In the same boxplots used to assess interobserver variability, the sPCI was specified to allow a visual comparison of the participants’ rPCI accuracy relative to the gold standard. To explore whether participants’ background influenced PCI assessment, scores were descriptively stratified by medical specialty (radiologist/radiology resident, surgeon, gynaecologist/gynaecological surgeon) and experience in evaluating peritoneal metastases on imaging. The results were visualized as scatterplots, displaying individual participant rPCI scores in relation to sPCI, separately for each scan, assessed with and without the pre-segmented regions. Furthermore, the accuracy was quantitatively evaluated by calculating the Mean Absolute Error (MAE) between rPCI and sPCI scores for each scan.
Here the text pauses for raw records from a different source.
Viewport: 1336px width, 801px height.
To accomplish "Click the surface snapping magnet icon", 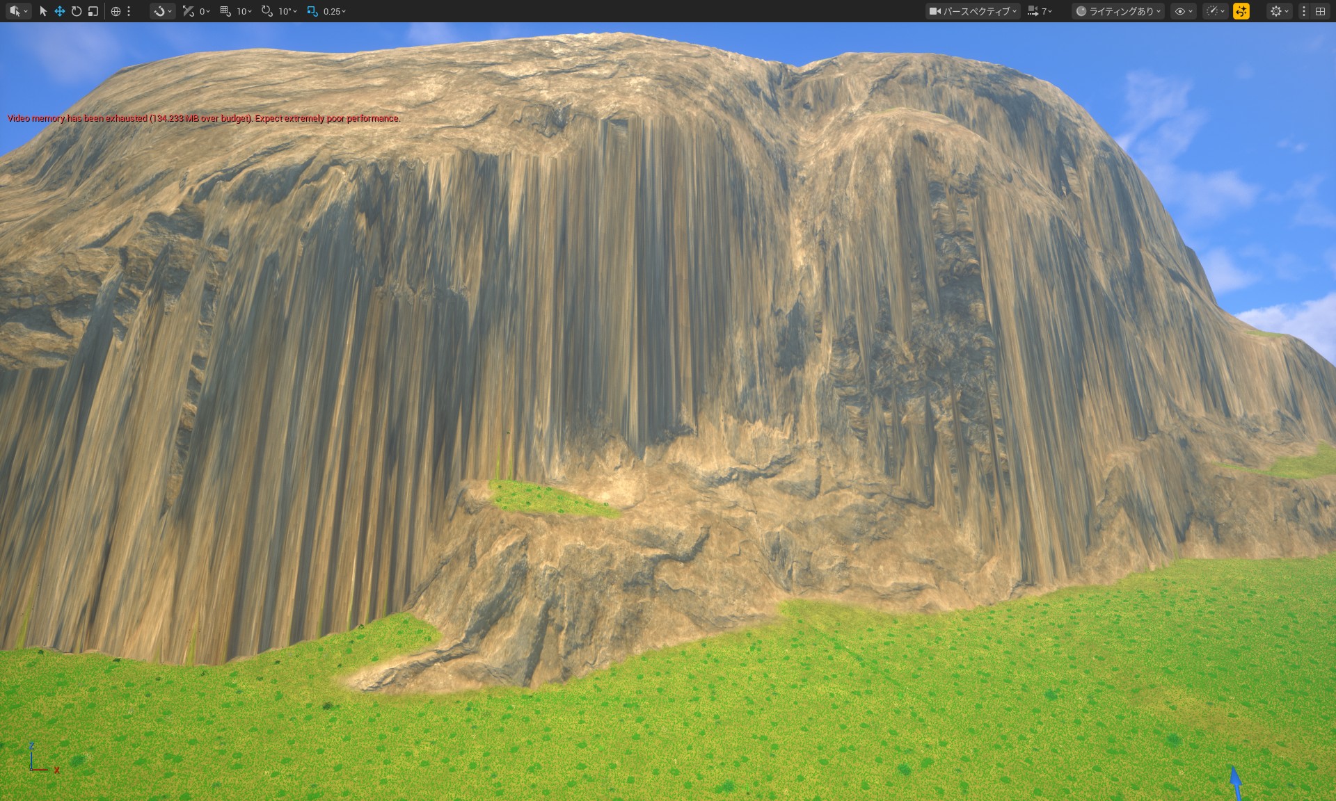I will tap(159, 11).
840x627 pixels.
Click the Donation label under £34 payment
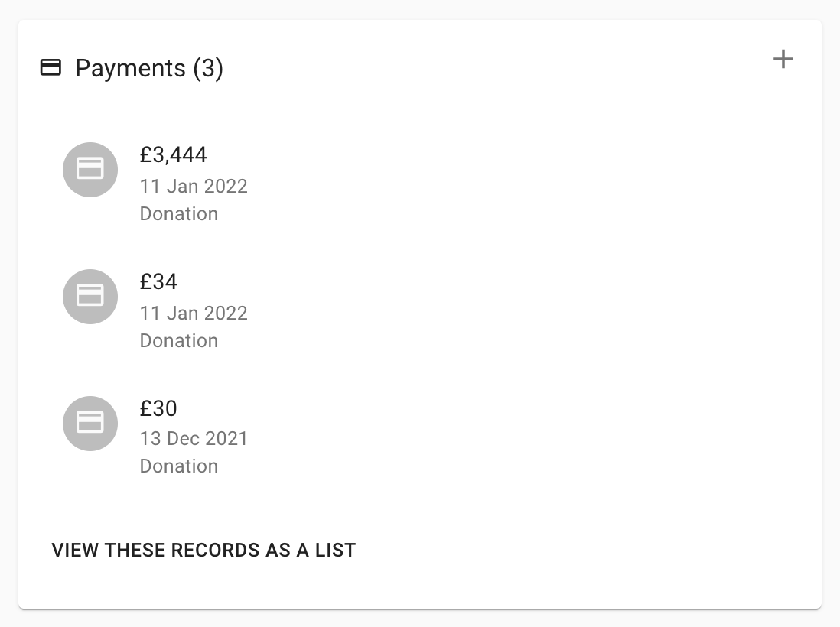click(x=178, y=341)
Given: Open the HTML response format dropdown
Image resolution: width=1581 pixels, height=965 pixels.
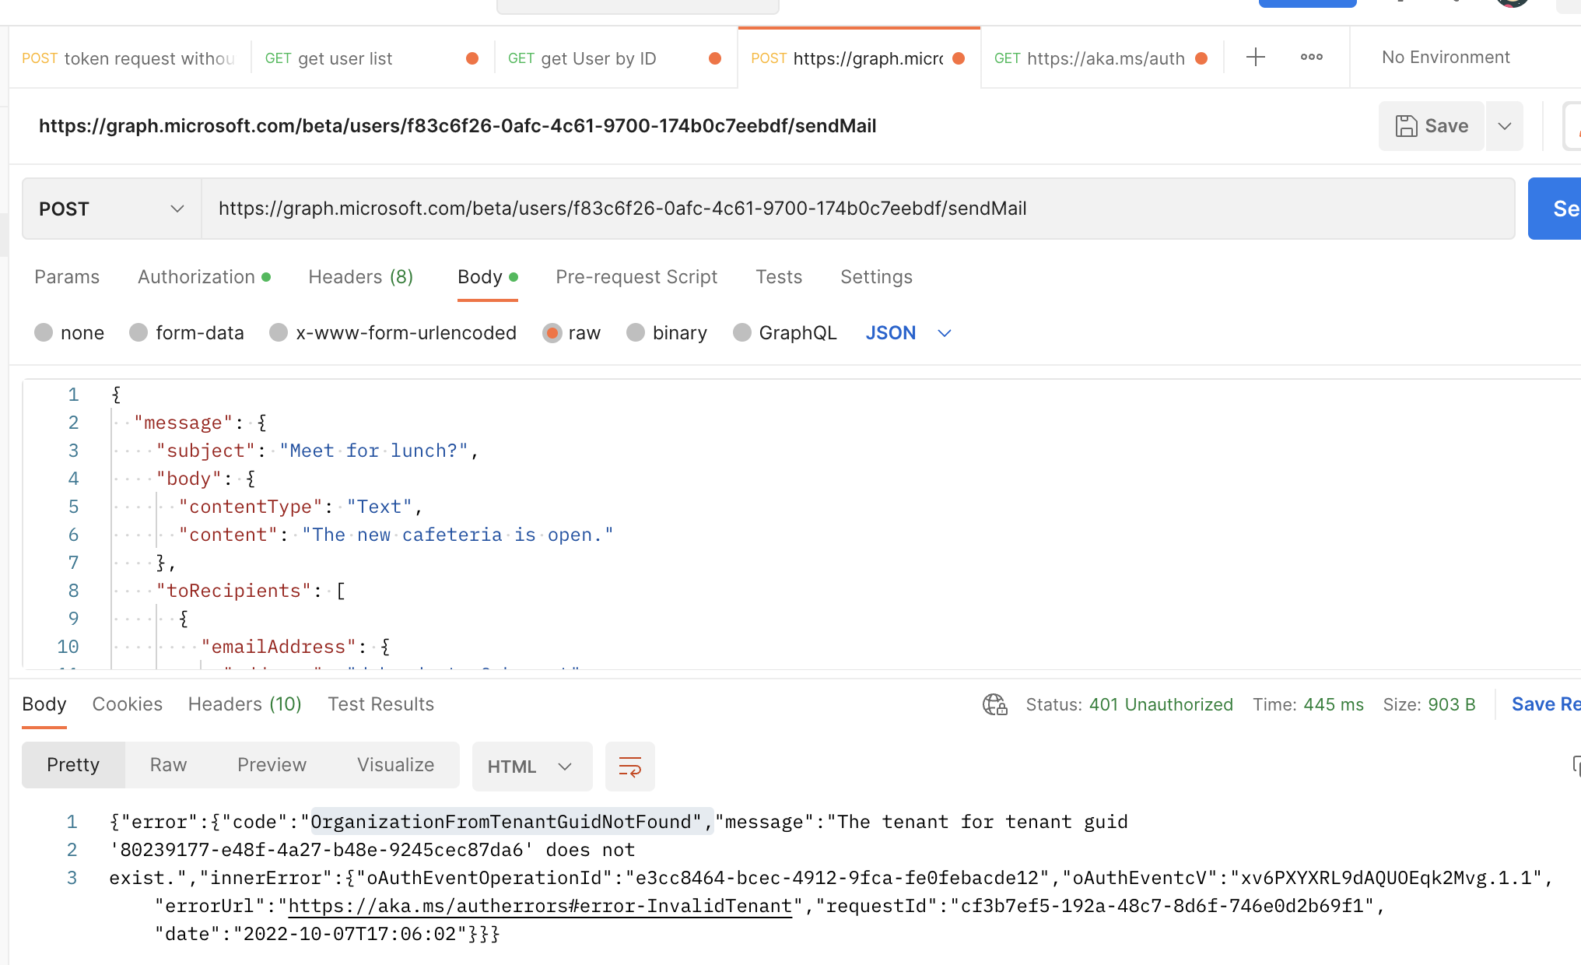Looking at the screenshot, I should point(532,766).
The MAEs were assessed per scan and compared pairwise between evaluations with and without region segmentations.
The mean confidence score of all regions was computed for each evaluated scan. Subsequently, the mean of these average confidence scores per scan was computed for evaluations with and without the use of the pre-segmented regions, and compared in a paired manner. Furthermore, we assessed whether confidence scores differed per region between evaluations with and without using the pre-segmented regions. For each region, the mean confidence per scan was calculated and averaged across all nine scans, and these values were compared in a paired manner between the evaluations performed with and without the pre-segmented regions. Furthermore, the confidence distributions per region were visualized in a bar graph.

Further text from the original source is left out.